(Entries taken from a collection)
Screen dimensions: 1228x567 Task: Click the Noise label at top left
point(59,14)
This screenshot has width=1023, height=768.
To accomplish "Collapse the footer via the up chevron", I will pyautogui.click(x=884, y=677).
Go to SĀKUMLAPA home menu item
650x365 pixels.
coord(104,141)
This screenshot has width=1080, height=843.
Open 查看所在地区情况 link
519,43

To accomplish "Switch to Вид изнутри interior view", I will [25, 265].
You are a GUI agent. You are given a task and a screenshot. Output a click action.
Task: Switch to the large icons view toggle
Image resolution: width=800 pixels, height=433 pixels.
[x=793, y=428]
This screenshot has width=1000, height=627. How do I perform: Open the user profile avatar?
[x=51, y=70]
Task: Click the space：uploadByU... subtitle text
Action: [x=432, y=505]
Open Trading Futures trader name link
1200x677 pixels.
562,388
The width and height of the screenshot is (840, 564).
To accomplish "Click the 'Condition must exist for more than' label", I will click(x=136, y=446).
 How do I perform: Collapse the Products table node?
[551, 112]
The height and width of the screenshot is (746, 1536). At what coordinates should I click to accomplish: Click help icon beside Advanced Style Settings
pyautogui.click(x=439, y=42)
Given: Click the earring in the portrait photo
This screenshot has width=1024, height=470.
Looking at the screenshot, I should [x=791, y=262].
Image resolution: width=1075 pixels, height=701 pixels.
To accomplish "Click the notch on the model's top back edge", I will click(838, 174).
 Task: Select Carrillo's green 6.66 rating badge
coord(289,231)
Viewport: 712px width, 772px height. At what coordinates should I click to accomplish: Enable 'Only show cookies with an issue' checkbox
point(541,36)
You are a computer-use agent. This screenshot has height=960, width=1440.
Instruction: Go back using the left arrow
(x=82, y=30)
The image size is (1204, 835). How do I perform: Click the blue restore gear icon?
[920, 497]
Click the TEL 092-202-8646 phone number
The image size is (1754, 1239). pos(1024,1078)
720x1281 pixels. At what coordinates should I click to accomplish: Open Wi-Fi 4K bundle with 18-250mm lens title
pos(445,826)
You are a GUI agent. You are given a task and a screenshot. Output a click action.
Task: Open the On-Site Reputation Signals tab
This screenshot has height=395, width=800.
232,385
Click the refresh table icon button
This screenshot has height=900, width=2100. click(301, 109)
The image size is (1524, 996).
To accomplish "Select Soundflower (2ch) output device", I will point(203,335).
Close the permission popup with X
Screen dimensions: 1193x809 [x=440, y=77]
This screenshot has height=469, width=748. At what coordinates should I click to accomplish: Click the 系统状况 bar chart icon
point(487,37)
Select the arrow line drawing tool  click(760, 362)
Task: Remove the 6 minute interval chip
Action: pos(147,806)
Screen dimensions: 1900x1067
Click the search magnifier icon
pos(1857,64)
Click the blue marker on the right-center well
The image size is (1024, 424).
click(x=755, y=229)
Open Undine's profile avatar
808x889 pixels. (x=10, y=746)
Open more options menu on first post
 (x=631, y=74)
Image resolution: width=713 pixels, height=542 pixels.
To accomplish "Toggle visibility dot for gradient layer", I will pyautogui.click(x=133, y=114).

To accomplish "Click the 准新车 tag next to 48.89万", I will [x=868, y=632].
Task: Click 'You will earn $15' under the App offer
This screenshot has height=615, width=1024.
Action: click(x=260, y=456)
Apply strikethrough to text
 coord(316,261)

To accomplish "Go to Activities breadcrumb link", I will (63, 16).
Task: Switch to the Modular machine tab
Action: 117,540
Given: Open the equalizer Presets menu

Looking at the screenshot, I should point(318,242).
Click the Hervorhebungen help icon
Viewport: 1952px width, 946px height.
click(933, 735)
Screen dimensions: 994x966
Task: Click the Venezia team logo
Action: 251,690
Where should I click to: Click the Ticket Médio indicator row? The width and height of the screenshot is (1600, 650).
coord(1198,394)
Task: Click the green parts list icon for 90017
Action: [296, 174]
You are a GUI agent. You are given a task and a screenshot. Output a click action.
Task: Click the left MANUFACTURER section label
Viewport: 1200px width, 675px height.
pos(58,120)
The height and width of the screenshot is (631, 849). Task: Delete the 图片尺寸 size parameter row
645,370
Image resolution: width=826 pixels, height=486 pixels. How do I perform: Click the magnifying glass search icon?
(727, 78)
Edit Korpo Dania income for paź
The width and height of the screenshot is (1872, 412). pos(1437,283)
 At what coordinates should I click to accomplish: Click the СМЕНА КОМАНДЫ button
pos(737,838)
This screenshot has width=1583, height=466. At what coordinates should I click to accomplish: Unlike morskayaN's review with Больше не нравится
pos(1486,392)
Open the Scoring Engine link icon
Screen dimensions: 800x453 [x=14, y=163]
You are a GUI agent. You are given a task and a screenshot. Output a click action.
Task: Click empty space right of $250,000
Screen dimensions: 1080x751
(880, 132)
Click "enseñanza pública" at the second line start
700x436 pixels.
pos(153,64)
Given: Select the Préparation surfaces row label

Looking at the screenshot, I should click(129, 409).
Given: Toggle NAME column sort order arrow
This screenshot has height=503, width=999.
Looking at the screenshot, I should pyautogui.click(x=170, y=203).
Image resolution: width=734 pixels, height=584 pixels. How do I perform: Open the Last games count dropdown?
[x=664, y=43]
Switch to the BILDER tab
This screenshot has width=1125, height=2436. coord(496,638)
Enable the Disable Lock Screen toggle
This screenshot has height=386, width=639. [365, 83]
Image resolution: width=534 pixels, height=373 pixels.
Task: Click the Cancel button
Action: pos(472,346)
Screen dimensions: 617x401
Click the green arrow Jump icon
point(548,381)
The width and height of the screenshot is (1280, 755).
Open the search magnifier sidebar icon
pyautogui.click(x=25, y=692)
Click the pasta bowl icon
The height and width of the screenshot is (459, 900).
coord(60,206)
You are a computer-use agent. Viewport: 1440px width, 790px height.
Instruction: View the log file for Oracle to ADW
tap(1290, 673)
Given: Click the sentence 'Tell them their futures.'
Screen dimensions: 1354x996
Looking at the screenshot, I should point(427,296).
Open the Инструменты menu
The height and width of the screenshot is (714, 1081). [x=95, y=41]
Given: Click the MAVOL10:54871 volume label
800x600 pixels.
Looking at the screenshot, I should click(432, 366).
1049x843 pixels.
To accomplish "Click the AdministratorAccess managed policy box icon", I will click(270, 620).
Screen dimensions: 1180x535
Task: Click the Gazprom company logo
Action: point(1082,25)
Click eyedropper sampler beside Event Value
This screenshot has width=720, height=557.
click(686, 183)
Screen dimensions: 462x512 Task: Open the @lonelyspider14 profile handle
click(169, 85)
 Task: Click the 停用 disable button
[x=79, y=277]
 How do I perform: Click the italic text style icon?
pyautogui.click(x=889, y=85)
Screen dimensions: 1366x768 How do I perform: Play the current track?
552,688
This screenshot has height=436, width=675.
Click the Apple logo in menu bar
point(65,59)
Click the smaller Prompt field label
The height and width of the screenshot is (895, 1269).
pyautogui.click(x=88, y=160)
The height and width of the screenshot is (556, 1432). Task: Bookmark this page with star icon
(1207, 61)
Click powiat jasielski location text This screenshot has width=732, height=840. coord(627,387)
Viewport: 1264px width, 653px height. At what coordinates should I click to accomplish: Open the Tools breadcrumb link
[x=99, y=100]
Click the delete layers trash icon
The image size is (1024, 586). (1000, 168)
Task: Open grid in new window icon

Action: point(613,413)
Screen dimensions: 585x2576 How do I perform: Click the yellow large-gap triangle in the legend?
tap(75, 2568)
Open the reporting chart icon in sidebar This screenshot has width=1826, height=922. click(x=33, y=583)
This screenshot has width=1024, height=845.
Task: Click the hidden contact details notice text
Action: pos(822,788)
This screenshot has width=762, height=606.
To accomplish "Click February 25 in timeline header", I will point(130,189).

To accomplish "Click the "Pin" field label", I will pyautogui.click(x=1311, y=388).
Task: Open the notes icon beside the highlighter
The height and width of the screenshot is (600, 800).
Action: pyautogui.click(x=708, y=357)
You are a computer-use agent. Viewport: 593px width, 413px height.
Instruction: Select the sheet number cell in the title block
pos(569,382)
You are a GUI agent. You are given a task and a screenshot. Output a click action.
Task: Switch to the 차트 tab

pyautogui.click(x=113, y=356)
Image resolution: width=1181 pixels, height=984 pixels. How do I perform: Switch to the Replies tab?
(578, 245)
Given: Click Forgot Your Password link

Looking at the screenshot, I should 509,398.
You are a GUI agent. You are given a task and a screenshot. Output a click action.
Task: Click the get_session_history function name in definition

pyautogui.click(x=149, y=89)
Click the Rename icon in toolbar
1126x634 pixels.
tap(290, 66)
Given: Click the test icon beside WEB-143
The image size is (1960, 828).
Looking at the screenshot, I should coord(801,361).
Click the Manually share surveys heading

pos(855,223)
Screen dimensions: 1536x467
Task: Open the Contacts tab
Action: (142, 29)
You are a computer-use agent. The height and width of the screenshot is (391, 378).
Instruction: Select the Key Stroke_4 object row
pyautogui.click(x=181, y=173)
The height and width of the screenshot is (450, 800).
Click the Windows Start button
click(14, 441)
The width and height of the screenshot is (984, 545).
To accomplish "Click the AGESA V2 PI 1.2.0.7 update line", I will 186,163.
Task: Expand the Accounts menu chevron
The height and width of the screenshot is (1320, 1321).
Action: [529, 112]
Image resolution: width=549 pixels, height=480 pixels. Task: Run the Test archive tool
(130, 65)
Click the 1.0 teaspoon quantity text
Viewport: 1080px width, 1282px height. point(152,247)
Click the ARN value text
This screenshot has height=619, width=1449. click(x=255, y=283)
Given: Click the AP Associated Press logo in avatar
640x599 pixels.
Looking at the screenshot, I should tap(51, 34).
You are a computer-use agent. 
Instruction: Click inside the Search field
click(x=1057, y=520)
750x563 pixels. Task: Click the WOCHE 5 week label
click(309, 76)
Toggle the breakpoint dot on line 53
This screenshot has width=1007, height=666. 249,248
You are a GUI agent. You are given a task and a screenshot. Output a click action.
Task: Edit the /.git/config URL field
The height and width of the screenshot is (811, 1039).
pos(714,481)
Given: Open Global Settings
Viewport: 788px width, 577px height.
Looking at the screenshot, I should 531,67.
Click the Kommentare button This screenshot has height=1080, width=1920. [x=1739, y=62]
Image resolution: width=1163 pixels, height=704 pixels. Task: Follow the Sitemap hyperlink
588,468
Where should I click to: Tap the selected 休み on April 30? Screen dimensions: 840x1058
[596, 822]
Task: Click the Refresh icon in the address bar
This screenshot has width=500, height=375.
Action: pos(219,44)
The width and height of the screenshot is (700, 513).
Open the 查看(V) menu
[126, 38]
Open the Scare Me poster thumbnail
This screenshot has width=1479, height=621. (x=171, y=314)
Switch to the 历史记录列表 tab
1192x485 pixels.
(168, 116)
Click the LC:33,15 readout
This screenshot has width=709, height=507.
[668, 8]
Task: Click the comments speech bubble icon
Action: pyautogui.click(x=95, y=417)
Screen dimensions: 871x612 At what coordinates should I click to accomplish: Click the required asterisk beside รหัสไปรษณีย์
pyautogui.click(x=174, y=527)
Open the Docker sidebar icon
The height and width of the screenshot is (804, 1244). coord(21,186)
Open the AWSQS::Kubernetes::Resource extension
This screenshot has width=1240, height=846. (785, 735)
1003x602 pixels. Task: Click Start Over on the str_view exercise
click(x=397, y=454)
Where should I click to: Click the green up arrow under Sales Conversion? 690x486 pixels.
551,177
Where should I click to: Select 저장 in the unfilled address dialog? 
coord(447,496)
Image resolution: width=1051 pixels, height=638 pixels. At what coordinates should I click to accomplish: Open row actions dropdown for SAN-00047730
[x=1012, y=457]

▶ **WHAT YOU HAVE TO DO**: Return word for word the lines above from the line with "1126x634 pixels." to the line with "Task: Edit the /.git/config URL field", including both and leaving out all others.

▶ **WRITTEN SOLUTION**:
1126x634 pixels.
tap(290, 66)
Given: Click the test icon beside WEB-143
The image size is (1960, 828).
Looking at the screenshot, I should coord(801,361).
Click the Manually share surveys heading

pos(855,223)
Screen dimensions: 1536x467
Task: Open the Contacts tab
Action: (142, 29)
You are a computer-use agent. The height and width of the screenshot is (391, 378).
Instruction: Select the Key Stroke_4 object row
pyautogui.click(x=181, y=173)
The height and width of the screenshot is (450, 800).
Click the Windows Start button
click(14, 441)
The width and height of the screenshot is (984, 545).
To accomplish "Click the AGESA V2 PI 1.2.0.7 update line", I will 186,163.
Task: Expand the Accounts menu chevron
The height and width of the screenshot is (1320, 1321).
Action: [529, 112]
Image resolution: width=549 pixels, height=480 pixels. Task: Run the Test archive tool
(130, 65)
Click the 1.0 teaspoon quantity text
Viewport: 1080px width, 1282px height. point(152,247)
Click the ARN value text
This screenshot has height=619, width=1449. click(x=255, y=283)
Given: Click the AP Associated Press logo in avatar
640x599 pixels.
Looking at the screenshot, I should tap(51, 34).
You are a computer-use agent. 
Instruction: Click inside the Search field
click(x=1057, y=520)
750x563 pixels. Task: Click the WOCHE 5 week label
click(309, 76)
Toggle the breakpoint dot on line 53
This screenshot has width=1007, height=666. 249,248
You are a GUI agent. You are given a task and a screenshot. Output a click action.
Task: Edit the /.git/config URL field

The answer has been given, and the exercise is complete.